Tracking user experience
When something breaks, how do you know? Change control is great but you need a way to measure the impact of changes that have been made. Let’s say you’ve closed 10 vulnerabilities on your endpoints. Are your applications crashing? Have your systems started using more resources? Do you have more systems running at 100-percent CPU usage than you did before? Because a system with no resources means there is an employee that’s being prevented from doing their job.
This is where you need analytics. You can’t depend solely on users for timely, reliable information.
Analytics and the user experience
To take some of the burden off the service desk, many large organizations simply give all users admin rights. They resort to that because they don’t have a way to identify systems ahead of time that will generate problems.
They don’t have any way to measure resource utilization, which is done regularly on servers but not on user devices. So, they have no clue what the user experience is. They have no data except, “Has anybody opened a ticket?”
Performance metrics are a subset of IT analytics and they’re critical. When the security team wants to install more agents, operations can show that user systems are already running at 75% of maximum capacity. Add those new tools and users won’t be able to work. Those are the analytics that support business decisions.
Cyber hygiene and analytics for the C-level
When it comes to cyber hygiene, the primary question of C-level executives is “Can my users do their jobs?” Many IT decisions are based on the risk of IT systems getting in the way of employees being able to work. But making those decisions without supporting data leads to trouble.
This is where executive-level dashboards can make a huge difference. Easily consumable metrics can help execs figure out at a glance where to draw the line between security and operational risk.
For example, if a key indicator shows that 20% of organizational systems are missing critical patches that’s normally cause for concern. However, if the dashboard shows that last month the figure was 50%, the trend is at least headed in the right direction. That’s certainly something to keep an eye on month over month to ensure the trend continues improving.
At the same time, if a system’s performance monitoring indicator displays “green,” indicating minimal outages, that’s all the executive needs to know that risk has been reduced this month while ensuring solid system performance.
Here are three key indicators an executive dashboard might include:
Percentage of systems with baseline security tooling
Percentage of systems vulnerable to missing patches
Percentage of systems performing above or below a defined performance threshold — CPU, RAM, disc utilization, etc.
If there’s a problem at the summary level, executives can alert their IT teams to dig into it. They don’t need to know the details; they just need to know that approved standards are not being met.

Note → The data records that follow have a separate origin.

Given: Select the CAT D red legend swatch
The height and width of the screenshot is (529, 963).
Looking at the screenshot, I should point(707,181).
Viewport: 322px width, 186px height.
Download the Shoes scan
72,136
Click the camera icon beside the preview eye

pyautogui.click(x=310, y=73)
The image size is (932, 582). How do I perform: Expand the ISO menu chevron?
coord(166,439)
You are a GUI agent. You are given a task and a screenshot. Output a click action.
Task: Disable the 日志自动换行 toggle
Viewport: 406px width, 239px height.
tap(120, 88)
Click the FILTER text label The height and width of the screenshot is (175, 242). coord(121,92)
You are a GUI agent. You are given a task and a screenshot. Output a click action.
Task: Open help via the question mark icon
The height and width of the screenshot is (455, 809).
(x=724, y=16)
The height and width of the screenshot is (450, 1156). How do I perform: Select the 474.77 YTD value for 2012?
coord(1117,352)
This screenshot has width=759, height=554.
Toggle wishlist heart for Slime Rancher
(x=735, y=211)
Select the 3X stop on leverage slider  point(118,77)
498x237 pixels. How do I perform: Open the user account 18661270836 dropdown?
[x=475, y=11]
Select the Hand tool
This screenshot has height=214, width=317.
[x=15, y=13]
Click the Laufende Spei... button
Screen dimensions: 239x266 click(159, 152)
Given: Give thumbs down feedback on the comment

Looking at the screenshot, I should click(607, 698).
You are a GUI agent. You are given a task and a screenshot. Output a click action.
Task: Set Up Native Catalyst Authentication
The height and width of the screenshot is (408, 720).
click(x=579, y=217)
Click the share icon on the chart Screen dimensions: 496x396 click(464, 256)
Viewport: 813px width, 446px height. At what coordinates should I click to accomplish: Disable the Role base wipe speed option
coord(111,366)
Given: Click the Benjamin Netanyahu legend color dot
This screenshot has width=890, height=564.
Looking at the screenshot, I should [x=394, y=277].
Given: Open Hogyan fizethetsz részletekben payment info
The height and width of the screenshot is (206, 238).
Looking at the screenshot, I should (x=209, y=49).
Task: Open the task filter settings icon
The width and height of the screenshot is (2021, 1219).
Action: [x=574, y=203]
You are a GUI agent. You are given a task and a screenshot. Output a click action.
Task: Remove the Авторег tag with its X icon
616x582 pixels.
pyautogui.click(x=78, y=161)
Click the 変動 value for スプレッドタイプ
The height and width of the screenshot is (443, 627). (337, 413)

The importance of fresh data
When an issue arises requiring intervention, it’s critical that engineers have access to real-time data on all their systems in one place. Without it, they’re forced to spot check systems or wait until they get the next scheduled report. They end up not knowing what’s accurate and what isn’t.
If you’re doing it right, the engineering team should always know before leadership does. Ideally, before an issue hits the executive dashboard, it’s resolved.
How did the move to remote workforce affect the practice of cyber hygiene?
A lot of companies lost a minimum of six months adjusting to life with a distributed workforce. The information that IT executives needed to make qualified business decisions disappeared overnight. When 90% of the workforce went remote, the companies with great on-premises tools lost visibility to everyone working from home.
They couldn’t get data from, update, or even see endpoints that weren’t connected 24×7 to the corporate network. Companies that couldn’t connect with endpoints over the Internet lost the ability to gather endpoint data and understand their state. So, from an analytics and decision-making perspective, they were forced to guess.
Cyber hygiene, Zero Trust, and the remote workforce
When the pandemic hit, many companies couldn’t provide desktops or laptops for everyone, so they effectively said, “Use your own device and we’ll deal with consequences later.” In some cases, critical patches were missed because organizations had no way to patch remotely.
Without making tough decisions like that, people could not work and the business would not be able to function. So, this was the opposite of Zero Trust. It was blind trust — and hope for the best.
Without good cyber hygiene, there’s no moving to Zero Trust. With poor IT hygiene, Zero Trust can bring your operations to a grinding halt because nothing will be trusted.
A large number of users and devices will fall into the “don’t trust” category. So, before companies purchase and try to implement a Zero Trust solution, they need to get the basics of cyber hygiene right.